EXERCISE DETAILS: The data must be copied over exactly and in full.

◆ ◆ ◆ ◆ ◆ ◆ ◆

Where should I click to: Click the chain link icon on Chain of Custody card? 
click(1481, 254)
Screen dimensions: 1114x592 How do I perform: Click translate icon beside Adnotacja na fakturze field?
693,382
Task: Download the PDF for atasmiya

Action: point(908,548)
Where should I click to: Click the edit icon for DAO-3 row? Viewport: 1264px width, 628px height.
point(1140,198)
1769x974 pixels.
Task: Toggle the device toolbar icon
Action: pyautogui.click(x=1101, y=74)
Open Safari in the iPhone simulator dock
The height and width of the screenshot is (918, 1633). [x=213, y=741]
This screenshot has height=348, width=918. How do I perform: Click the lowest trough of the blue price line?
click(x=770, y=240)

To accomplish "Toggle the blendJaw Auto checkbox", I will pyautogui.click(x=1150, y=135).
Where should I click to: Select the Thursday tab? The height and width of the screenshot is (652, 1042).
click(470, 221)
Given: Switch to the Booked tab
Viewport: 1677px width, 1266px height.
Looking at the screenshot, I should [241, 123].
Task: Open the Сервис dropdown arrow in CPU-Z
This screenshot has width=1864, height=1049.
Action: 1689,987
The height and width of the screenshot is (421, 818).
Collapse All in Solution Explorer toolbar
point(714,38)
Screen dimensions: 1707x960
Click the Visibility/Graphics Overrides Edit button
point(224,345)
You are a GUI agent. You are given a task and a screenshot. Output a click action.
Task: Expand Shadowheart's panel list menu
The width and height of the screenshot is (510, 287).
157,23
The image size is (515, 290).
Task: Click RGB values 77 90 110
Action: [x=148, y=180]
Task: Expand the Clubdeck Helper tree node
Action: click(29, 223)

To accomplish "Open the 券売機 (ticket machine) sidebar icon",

◆ ◆ ◆ ◆ ◆ ◆ ◆

TASK RESULT:
Where should I click to: Click the chain link icon on Chain of Custody card? 
click(1481, 254)
Screen dimensions: 1114x592 How do I perform: Click translate icon beside Adnotacja na fakturze field?
693,382
Task: Download the PDF for atasmiya

Action: point(908,548)
Where should I click to: Click the edit icon for DAO-3 row? Viewport: 1264px width, 628px height.
point(1140,198)
1769x974 pixels.
Task: Toggle the device toolbar icon
Action: pyautogui.click(x=1101, y=74)
Open Safari in the iPhone simulator dock
The height and width of the screenshot is (918, 1633). [x=213, y=741]
This screenshot has height=348, width=918. How do I perform: Click the lowest trough of the blue price line?
click(x=770, y=240)

To accomplish "Toggle the blendJaw Auto checkbox", I will pyautogui.click(x=1150, y=135).
Where should I click to: Select the Thursday tab? The height and width of the screenshot is (652, 1042).
click(470, 221)
Given: Switch to the Booked tab
Viewport: 1677px width, 1266px height.
Looking at the screenshot, I should [241, 123].
Task: Open the Сервис dropdown arrow in CPU-Z
This screenshot has width=1864, height=1049.
Action: 1689,987
The height and width of the screenshot is (421, 818).
Collapse All in Solution Explorer toolbar
point(714,38)
Screen dimensions: 1707x960
Click the Visibility/Graphics Overrides Edit button
point(224,345)
You are a GUI agent. You are given a task and a screenshot. Output a click action.
Task: Expand Shadowheart's panel list menu
The width and height of the screenshot is (510, 287).
157,23
The image size is (515, 290).
Task: Click RGB values 77 90 110
Action: [x=148, y=180]
Task: Expand the Clubdeck Helper tree node
Action: click(29, 223)

To accomplish "Open the 券売機 (ticket machine) sidebar icon",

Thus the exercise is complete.